Optimize streaming DataFrame execution for 80% memory reduction by auxten · Pull Request #545 · chdb-io/chdb

auxten · 2026-03-19T11:07:31Z

Summary

Replace synchronous query("DataFrame") with send_query("DataFrame") + pd.concat in Connection.execute() for database/file queries
Reduces C++ ChunkCollectorOutputFormat memory accumulation by streaming chunks one at a time
Includes set_streaming_df() config toggle as safety escape hatch
Automatic fallback for DDL statements and empty result sets

Benchmark Results (500M rows, 50M matching)

Metric	Before	After	Improvement
MemoryTracker peak	12.68 GiB	2.53 GiB	80% reduction
Process RSS peak	14.28 GiB	4.54 GiB	68% reduction

Test plan

9 new streaming tests (sync vs streaming equivalence, filters, aggregation, empty/single-row, config toggle, DataFrame source)
Full test suite: 10691 passed, 0 failed
Benchmark regression check on 100K/1M/10M rows — small result overhead ~10-15%, large result sets faster

…urces Previously, tail(n) on remote ClickHouse tables would download the entire table via _get_df(), making it O(N) for large tables. Now for positive n with SQL sources: - Uses count_rows() (SQL COUNT(*)) to get total rows efficiently - Uses offset(total - n).limit(n) to fetch only the last N rows - Falls back to pandas path for negative n or non-SQL sources Adds _can_use_sql_tail() helper to check if optimization is safe (requires SQL source and all lazy ops must be SQL-expressible). Adds 21 new tests covering tail correctness, edge cases, SQL optimization verification, and remote ClickHouse integration.

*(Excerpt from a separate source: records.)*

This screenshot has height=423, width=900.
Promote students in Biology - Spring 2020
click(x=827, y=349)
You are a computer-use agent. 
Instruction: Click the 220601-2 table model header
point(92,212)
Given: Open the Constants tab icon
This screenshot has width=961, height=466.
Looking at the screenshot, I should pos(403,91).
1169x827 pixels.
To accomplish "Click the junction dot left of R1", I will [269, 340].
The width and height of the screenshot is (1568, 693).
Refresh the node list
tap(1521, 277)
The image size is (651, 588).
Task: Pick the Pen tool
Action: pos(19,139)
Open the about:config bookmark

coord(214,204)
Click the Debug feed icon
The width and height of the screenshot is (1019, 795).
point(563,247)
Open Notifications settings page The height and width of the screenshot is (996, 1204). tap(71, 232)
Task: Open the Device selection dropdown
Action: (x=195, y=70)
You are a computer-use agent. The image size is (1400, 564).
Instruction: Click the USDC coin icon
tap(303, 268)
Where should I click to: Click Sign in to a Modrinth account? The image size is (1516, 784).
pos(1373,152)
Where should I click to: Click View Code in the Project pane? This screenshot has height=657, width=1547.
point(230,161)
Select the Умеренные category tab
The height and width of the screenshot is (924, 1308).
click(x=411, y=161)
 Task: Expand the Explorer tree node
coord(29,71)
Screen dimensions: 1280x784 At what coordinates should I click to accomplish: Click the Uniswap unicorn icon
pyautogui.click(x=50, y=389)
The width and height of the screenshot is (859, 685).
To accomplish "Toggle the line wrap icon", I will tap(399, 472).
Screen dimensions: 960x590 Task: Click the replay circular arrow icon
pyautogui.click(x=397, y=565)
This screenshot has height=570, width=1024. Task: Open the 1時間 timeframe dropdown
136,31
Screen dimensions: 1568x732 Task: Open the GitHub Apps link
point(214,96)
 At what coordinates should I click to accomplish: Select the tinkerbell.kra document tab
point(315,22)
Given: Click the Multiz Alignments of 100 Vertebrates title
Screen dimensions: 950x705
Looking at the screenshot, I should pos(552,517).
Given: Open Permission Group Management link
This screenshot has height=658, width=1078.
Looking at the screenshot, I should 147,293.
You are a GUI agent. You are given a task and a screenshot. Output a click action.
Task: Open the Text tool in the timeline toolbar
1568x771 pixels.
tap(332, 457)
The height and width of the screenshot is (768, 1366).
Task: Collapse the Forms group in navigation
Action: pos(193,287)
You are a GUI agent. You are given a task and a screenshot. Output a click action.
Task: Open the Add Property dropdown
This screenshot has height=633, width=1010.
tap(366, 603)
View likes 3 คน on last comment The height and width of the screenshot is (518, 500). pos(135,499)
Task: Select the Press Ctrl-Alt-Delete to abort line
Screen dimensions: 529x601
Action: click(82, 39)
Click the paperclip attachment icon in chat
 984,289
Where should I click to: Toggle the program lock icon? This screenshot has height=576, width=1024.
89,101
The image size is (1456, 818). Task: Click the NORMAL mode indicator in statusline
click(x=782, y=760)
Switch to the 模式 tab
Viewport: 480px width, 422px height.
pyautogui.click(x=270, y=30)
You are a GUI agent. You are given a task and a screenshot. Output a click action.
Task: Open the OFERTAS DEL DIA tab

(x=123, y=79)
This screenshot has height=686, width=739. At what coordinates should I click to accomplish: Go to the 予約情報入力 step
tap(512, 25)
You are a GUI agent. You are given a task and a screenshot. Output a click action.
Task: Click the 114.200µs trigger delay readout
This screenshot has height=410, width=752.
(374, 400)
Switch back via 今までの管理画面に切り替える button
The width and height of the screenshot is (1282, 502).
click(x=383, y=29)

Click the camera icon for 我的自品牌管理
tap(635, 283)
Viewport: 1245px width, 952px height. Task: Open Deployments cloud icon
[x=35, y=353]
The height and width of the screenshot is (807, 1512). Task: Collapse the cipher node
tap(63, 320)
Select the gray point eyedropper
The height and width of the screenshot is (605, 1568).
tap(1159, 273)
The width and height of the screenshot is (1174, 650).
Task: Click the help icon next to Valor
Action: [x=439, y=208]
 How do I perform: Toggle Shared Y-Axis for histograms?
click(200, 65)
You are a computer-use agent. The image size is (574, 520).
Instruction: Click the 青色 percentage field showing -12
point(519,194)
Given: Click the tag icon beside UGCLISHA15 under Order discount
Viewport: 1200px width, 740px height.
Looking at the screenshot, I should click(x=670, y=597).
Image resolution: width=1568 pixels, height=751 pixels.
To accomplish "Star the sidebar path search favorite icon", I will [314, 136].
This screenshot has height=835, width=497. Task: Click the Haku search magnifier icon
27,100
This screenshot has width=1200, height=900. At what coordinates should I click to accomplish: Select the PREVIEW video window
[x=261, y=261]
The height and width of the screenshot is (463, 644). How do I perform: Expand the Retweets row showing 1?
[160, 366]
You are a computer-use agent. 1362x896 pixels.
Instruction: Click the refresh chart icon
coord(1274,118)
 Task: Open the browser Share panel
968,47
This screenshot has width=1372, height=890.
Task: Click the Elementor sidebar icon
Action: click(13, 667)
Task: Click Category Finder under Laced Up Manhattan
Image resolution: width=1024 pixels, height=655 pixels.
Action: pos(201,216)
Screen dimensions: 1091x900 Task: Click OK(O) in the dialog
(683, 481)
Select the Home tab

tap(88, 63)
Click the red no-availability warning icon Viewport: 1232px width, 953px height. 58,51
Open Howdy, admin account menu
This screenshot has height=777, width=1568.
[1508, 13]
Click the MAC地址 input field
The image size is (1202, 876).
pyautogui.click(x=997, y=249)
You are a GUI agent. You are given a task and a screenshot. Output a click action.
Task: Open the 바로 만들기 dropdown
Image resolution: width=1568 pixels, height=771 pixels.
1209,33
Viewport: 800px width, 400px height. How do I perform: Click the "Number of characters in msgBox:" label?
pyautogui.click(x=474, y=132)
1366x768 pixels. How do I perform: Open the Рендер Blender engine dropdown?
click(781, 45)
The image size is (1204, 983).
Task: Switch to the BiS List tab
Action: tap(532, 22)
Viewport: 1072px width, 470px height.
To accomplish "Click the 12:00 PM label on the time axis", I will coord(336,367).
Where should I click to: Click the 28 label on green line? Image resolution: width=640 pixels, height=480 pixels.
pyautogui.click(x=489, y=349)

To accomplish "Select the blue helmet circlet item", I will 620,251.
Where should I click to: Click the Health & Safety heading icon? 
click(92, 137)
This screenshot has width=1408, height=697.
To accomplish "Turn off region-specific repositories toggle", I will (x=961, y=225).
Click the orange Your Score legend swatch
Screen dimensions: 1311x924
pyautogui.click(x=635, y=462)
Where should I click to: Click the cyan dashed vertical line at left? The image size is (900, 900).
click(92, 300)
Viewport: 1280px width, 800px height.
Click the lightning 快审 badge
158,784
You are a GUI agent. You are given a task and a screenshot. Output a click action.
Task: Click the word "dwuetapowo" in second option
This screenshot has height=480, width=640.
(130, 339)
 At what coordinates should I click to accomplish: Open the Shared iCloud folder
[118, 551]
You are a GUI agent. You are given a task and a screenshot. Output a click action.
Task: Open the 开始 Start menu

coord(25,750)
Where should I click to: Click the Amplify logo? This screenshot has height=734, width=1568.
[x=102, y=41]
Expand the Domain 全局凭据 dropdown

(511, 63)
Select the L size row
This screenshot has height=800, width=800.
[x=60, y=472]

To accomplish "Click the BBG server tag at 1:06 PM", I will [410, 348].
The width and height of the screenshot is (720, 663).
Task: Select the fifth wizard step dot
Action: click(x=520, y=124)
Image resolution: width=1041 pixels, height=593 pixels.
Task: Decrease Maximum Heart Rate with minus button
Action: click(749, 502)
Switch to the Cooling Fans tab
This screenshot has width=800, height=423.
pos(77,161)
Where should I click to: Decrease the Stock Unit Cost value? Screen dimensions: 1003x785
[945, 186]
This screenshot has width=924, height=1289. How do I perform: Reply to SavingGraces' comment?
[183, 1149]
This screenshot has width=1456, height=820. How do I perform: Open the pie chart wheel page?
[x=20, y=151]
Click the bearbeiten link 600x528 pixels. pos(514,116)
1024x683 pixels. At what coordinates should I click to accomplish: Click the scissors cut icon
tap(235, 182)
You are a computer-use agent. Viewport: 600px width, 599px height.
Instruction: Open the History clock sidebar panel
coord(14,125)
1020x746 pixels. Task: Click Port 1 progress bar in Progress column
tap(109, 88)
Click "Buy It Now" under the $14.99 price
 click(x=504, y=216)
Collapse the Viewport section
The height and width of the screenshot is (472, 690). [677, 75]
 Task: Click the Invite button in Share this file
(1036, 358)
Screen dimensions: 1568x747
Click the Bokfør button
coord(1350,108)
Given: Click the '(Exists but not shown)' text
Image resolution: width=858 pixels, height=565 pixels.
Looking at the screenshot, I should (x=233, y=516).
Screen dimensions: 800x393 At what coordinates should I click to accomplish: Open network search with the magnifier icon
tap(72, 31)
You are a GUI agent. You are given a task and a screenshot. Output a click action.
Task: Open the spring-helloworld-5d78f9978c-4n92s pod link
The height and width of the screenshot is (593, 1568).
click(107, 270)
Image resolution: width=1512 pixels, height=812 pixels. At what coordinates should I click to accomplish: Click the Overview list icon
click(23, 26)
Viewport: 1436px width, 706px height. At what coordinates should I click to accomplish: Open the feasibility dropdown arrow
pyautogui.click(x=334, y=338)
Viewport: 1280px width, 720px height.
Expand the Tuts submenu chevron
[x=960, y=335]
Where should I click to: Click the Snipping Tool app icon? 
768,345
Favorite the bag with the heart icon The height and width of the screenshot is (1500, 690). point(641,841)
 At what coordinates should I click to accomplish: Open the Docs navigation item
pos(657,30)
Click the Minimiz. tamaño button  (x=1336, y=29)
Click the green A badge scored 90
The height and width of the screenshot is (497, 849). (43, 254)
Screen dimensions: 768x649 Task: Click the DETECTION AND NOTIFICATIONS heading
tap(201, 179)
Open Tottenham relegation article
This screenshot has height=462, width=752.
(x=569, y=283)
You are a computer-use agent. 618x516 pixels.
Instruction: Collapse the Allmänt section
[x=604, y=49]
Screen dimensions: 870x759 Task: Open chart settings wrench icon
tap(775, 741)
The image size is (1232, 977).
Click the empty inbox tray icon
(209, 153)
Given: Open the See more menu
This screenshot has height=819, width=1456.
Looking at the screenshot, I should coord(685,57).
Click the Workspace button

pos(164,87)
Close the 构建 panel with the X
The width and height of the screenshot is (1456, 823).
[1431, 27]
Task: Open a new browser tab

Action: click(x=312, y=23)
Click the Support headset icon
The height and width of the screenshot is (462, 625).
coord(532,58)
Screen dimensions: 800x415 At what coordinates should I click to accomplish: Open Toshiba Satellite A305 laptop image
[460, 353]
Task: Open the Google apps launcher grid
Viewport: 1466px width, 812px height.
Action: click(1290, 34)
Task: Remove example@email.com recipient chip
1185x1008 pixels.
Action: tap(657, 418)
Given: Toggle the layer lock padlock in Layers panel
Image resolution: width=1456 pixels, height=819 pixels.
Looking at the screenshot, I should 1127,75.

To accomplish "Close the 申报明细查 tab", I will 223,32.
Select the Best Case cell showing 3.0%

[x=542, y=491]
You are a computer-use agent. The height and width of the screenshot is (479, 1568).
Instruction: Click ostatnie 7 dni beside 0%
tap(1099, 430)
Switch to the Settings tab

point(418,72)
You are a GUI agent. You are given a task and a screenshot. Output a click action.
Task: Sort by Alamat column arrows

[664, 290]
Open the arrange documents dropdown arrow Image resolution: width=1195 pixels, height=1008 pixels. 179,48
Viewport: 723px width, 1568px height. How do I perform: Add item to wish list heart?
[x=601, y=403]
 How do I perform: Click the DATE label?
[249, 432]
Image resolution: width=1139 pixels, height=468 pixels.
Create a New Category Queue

…wnload For SQL-backed DataStores (files, remote ClickHouse), these methods now use SQL queries instead of loading all data: - info(): Uses COUNT(*) + LIMIT 0 probe + COUNT(col) for non-null counts - describe(): Single SQL query with COUNT/avg/stddevSamp/min/max/quantileExactInclusive - sample(n): Uses ORDER BY rand() LIMIT n Falls back to pandas for unsupported cases (replace=True, weights, random_state, include='all').

…cates/memory_usage

…state When use(database, table) was called, it set _connection_mode='table' but didn't create _table_function or set table_name. This caused _require_table_context() to pass while SQL generation failed due to missing FROM clause source. Add _bind_table_context() method that properly sets table_name and creates _table_function for remote sources. Call this from use() when a table argument is provided (2-arg and 3-arg cases). Now ds.use('db', 'tbl').head() works correctly.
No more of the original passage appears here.